Steering Clear of the Dark Path
Here are some things you should definitely avoid as you prepare to leave your feedback here on the forum.
Short, unexplained opinions are not nearly as useful as detailed responses.
NO: “Movement sucks!”
NO: “+1,” “/signed,” “Agreed,” “Seconded,” “Quoted for truth,” etc.[/quote]
Turn down the negative tone.
There’s a difference between being critical and being negative. Learn this difference and avoid the latter. Show that you’ve thought about the effects of the problem, rather than simply providing your initial reaction.
NO: “The Scout model looks like garbage.”
YES: “The bloom effect on the English Scout unit obstructs the view around it and is an unpleasant shade of yellow.”
No one knows best.
Avoid taking an inflexible position or positioning yourself as the authority. Proposals should be accepted on their merits and practicality, and disagreements should be settled after careful consideration. Using forceful, pretentious language hurts your point.
If your argument is “You need to do it my way because I know best,” then we probably won’t, because it seems you don’t.
NO: “I’ve played games like this since I was ten. Trust me: you have to include polearms.”
YES: “In games I’ve played with polearms, I’ve enjoyed the variety they provided in attack speed and strength against ranged units. I think we could use that.”
Don’t speak from inexperience.
Avoid making suggestions for things you didn’t try or ask about. If you suggest there should be an error message when you try to equip a hat on your feet, and that message already exists, your suggestion will be taken as seriously as if you were wearing a hat on your feet.
If your feedback includes information that is inaccurate, it may be discarded as a whole. If you assert that a character can equip only a sword, when it’s also possible to equip an ax or bow, your reader may stop before getting to your awesome suggestion about new sword attacks.
Known issues are just that: already known.

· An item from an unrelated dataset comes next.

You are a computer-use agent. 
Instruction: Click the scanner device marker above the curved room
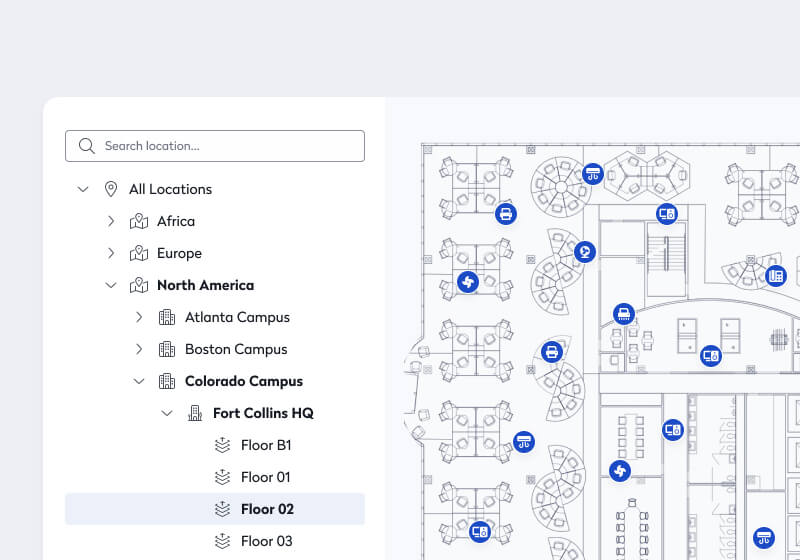point(624,314)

There may be a time and place to discuss well-covered issues, but if it’s not explicitly pertinent to your feedback, avoid bringing up obvious or tired topics.
NO: “Then we crashed again. There was another crash. There certainly was a lot of crashing today. I think the game would be better if we had fewer crashes.”
NOTE: This doesn’t mean that you can’t echo suggestions from other people or that you should drop an issue once it’s received a response. Instead, if something is noted as a problem, move on and focus on other topics of discussion!
Hyperbole is the worst possible thing in the whole world.
Use measured language, particularly when explaining your dislike for something. Conversely, if you love something, you can say so without excessive enthusiasm. Whether positive or negative: if your feedback is overly hyperbolic, the recipient will quickly learn that you aren’t serious or can’t accurately gauge quality.
NO: “The art for that makes me want to gouge out my eyes.”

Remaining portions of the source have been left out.